American Infrastructure November 18, 2016

In his history of American lighthouses (Brilliant Beacons), Eric Jay Dolin describes mid-19th century conflicts over the American lighthouse system. It sounds familiar—conflicts between those who wanted to rationalize and those who preferred the ramshackle system already in place; conflicts between technological innovation and traditional methods; conflicts between Europeanizers and Americanizers, between a defiant establishment facing agitation from the fringes; a conflict of expertise v. common sense and American know-how.

One of the main players in the debate was William Penn Lewis (known as IWP), who write to a congressman in 1842 that “Instead of order, economy and utility, in the administration of the lighthouse system . . . we have confusion, extravagance, and impotence. . . . We have two hundred and thirty-six witnesses in the shape of as many lighthouses, that all order, economy, and utility in the construction, illumination, and administration, are set at utter defiance by rule of ignorance and incompetent men, who are still pursuing the same career unnoticed and uncared for” (quoted 112).

An article published in the American Review a few years later came to similar conclusions: “Our whole system lacks method; and nothing can ever supply this radical defect, until science and experience are systematically introduced into its supervision. The establishment is not adapted either to the wants of our commerce, or to the advanced state of science and of art. And yet, in all other branches of industry and social economy, we are prompt to seize upon all improvements. . . . There, certainly, is no reason why similar improvements should be rejected or neglected, in so important a branch of the public services as our Light-House Establishment” (123–124).

The House Commerce Committee launched an inquiry, stacked with IWP’s opponents. It discovered “serious problems at 40 percent of the lighthouses examined,” but concluded that it was not due to poor administration (113). Dolin says that the Democrats who controlled the national government “generally opposed expenditures on public works and internal improvements, such as lighthouses and canals, because they didn’t want to benefit one branch of commerce or industry over another” (118).

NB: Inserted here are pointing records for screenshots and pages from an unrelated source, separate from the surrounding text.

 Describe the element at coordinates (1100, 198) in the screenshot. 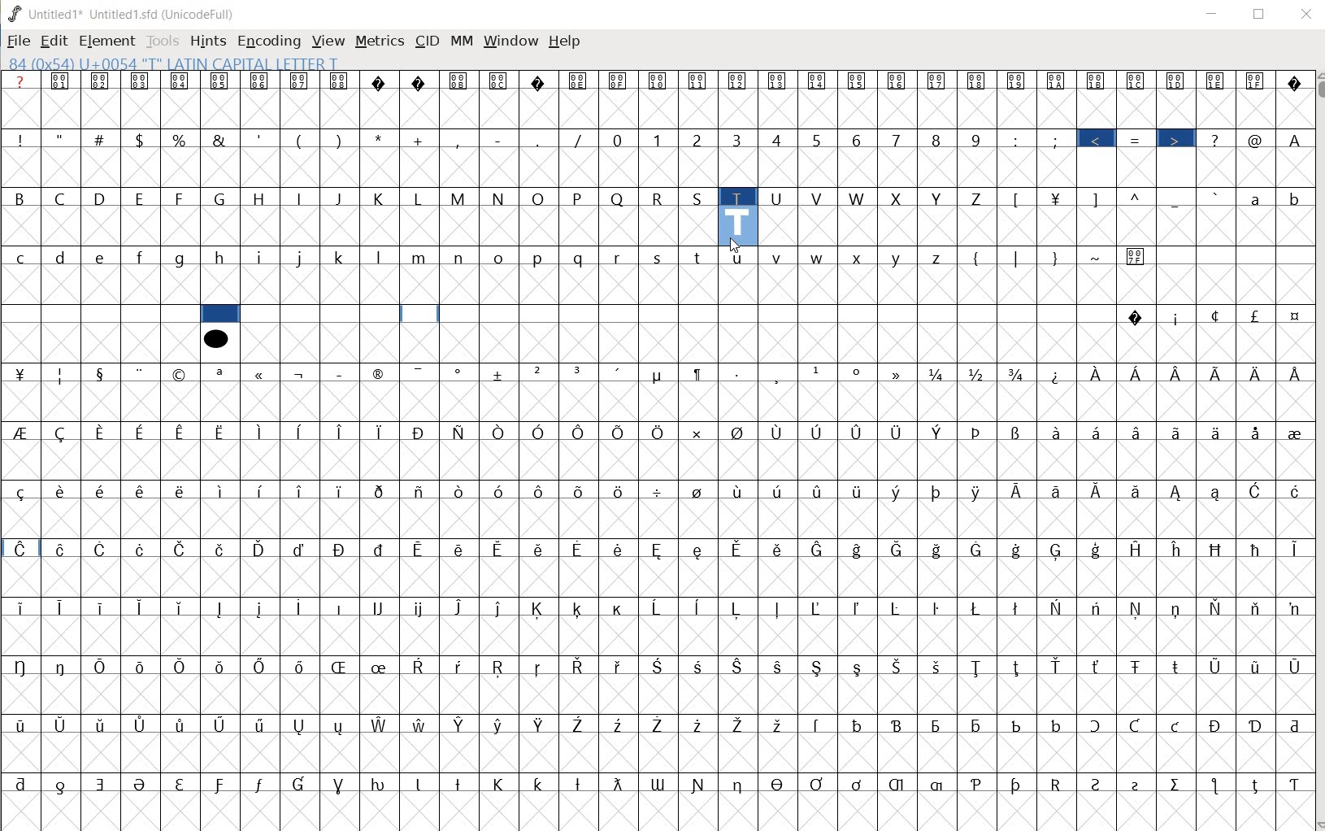

I see `]` at that location.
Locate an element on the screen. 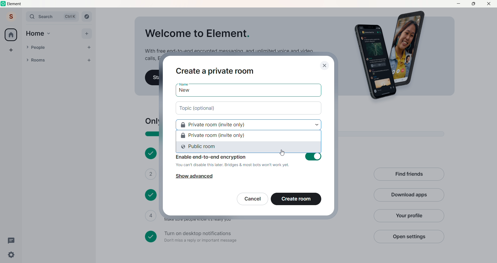  Download APp is located at coordinates (409, 196).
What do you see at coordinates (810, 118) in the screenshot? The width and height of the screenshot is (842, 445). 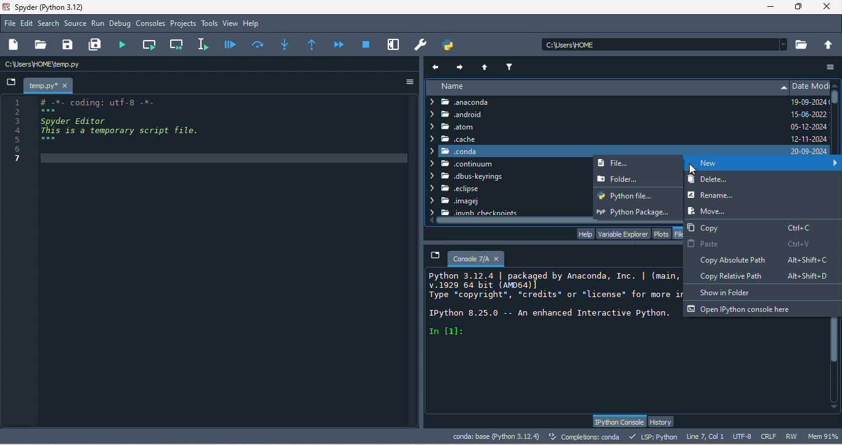 I see `date modified` at bounding box center [810, 118].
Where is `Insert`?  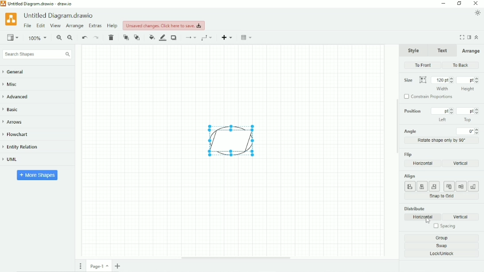 Insert is located at coordinates (228, 37).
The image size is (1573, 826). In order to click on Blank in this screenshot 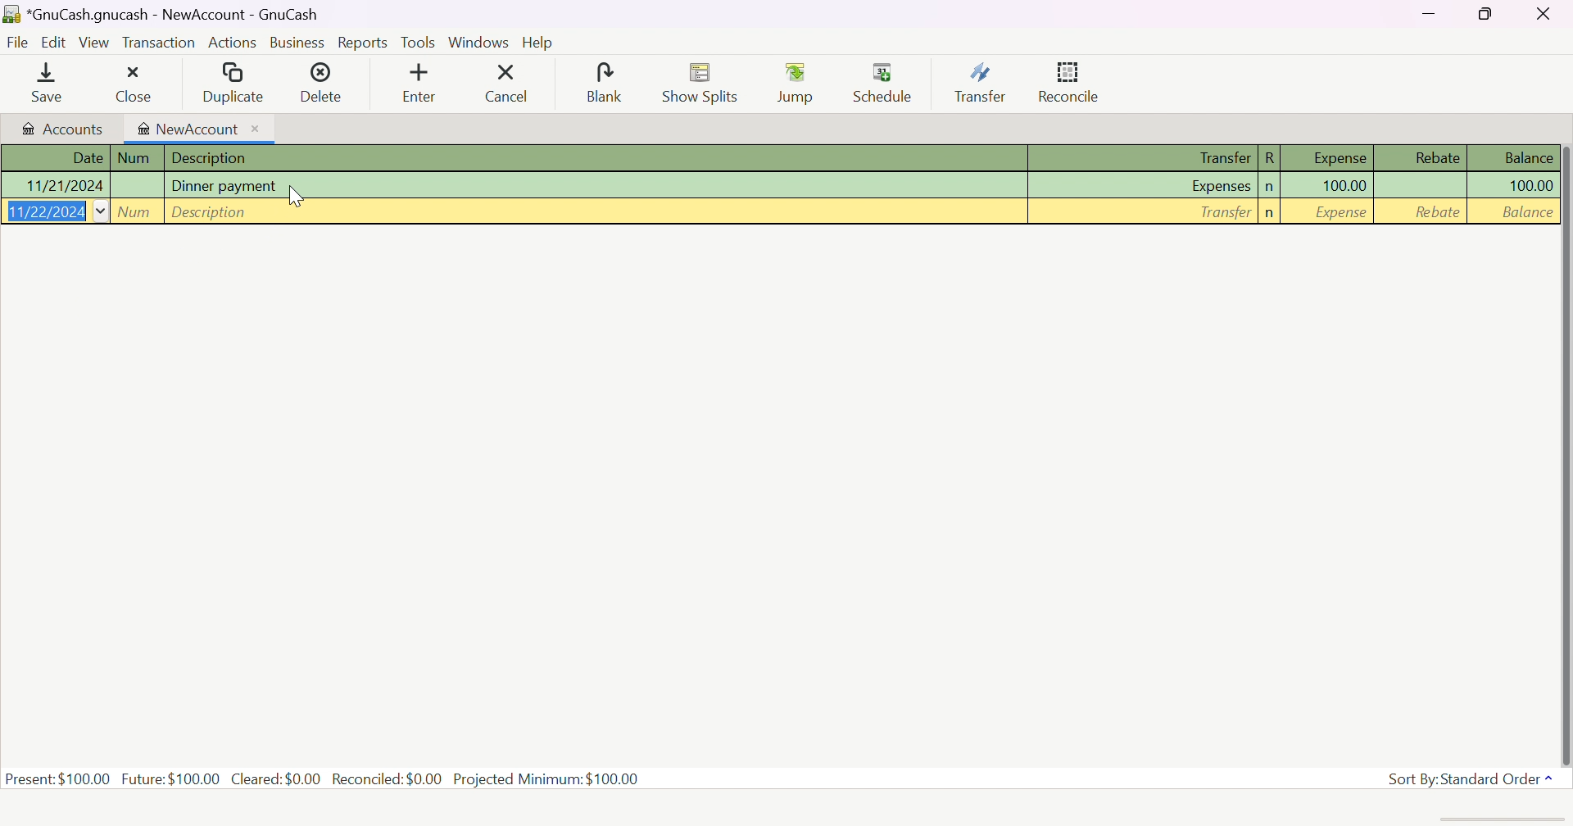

Reform eventually came, but not for another decade. In 1851, Congress established the Lighthouse Board recommended a “radical overhaul of the system that put the best scientists and engineers in charge. The current lighthouse establishment should be replaced with a board that had the same range of individuals as the current Lighthouse Board, while adding another civilian with scientific skills, and an officer of the army engineers as a second secretary” (127–8).